Math.Sqrt() 的时间复杂度？

Question

How can I find the complexity of this function?

private double EuclideanDistance(MFCC.MFCCFrame vec1, MFCC.MFCCFrame vec2)
{
  double Distance = 0.0;
  for (int K = 0; K < 13; K++)
     Distance += (vec1.Features[K] - vec2.Features[K]) * (vec1.Features[K] - vec2.Features[K]);
  return Math.Sqrt(Distance);
}

I know that the below section is O(1):

double Distance = 0.0;
for (int K = 0; K < 13; K++)
   Distance += (vec1.Features[K]-vec2.Features[K])*(vec1.Features[K]-vec2.Features[K]);

But I can't figure out what the complexity of Math.Sqrt() is.

Answer 1

You can consider it O(1):

In other words, Math.Sqrt() translates to a single floating point machine code instruction

source: c# Math.Sqrt Implementation

Answer 2

As mentioned by BlackBear , the Math.Sqrt implementation translates to a to a single floating point machine code instruction (fsqrt). The number of cycles of this instruction is bounded ( here are some examples). And that means its complexity is O(1).

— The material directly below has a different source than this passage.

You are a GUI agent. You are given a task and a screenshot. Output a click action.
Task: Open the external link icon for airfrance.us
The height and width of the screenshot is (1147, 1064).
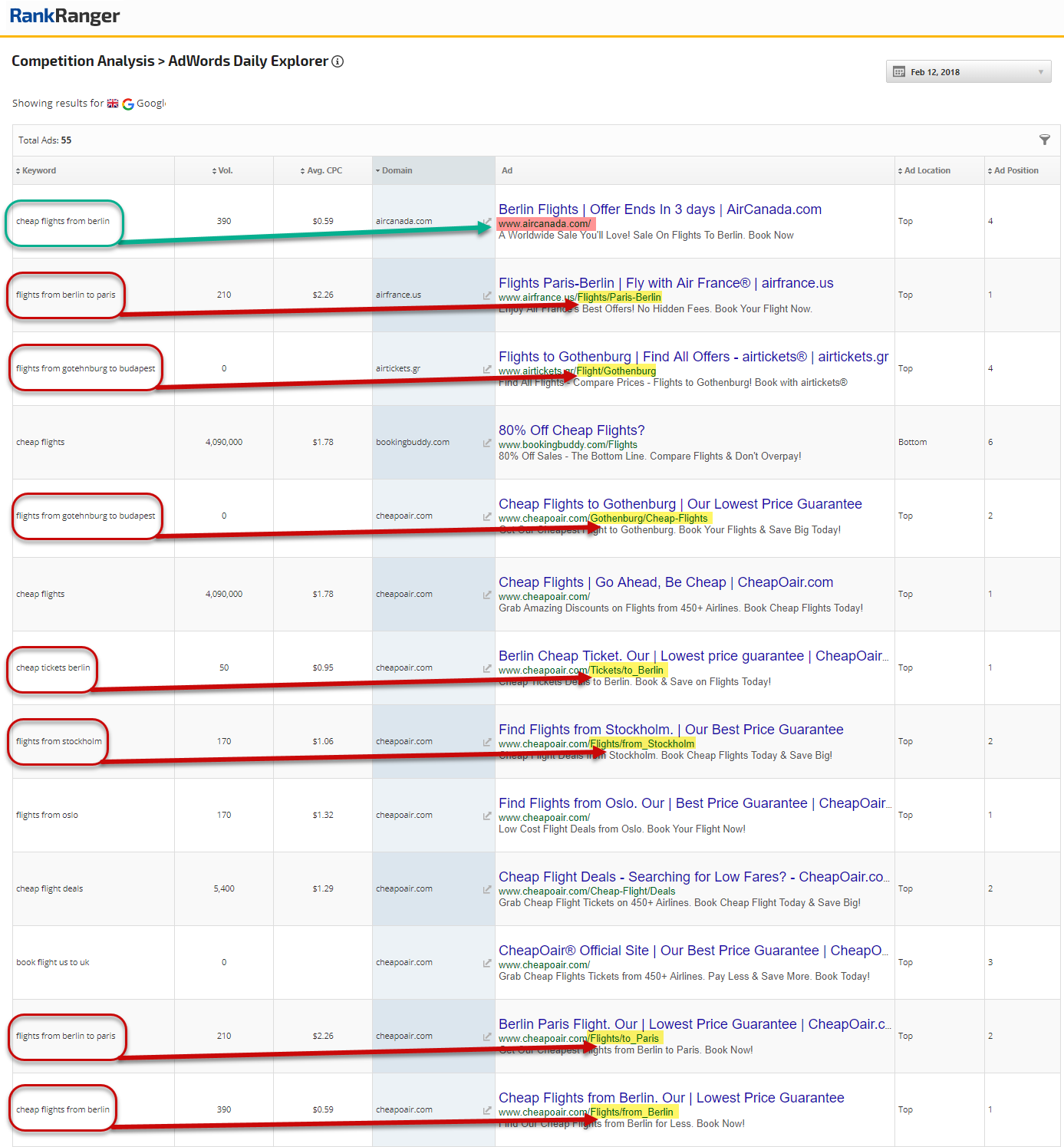click(x=486, y=295)
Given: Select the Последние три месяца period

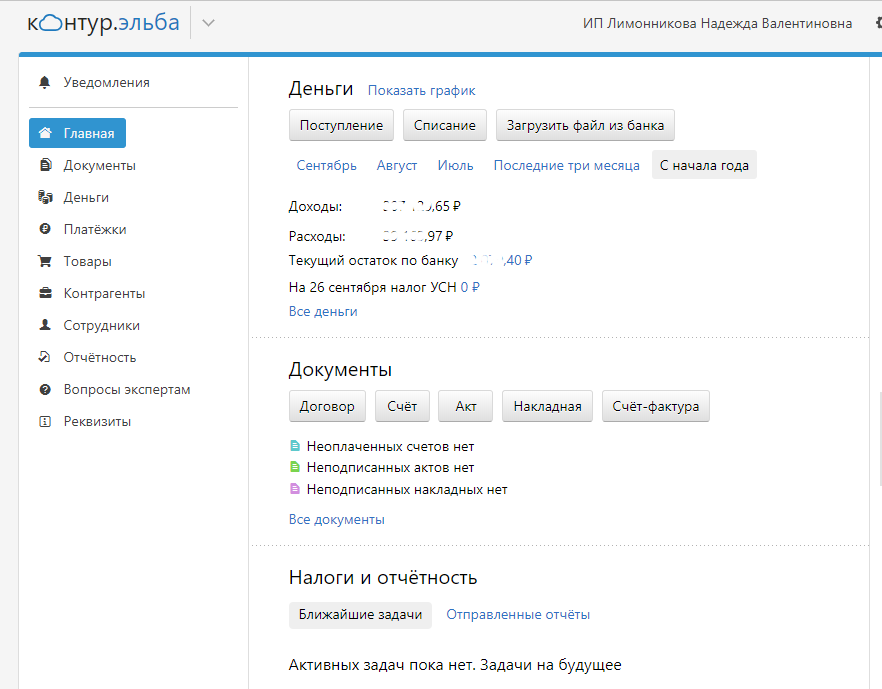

That is only true, because we use a limited number of floating-point values. The "actual" complexity of that operation depends on the number of bits of the input. Here you can find a list of the complexity of basic arithmetic functions. According to that list the squareroot function has the complexity of the multiplication function (O(n log n) for two n-digit numbers).

You said, that you assume addition and multiplication function have complexity O(1). That means, you can assume that the squareroot function, allthough much slower, has complexity O(1), too.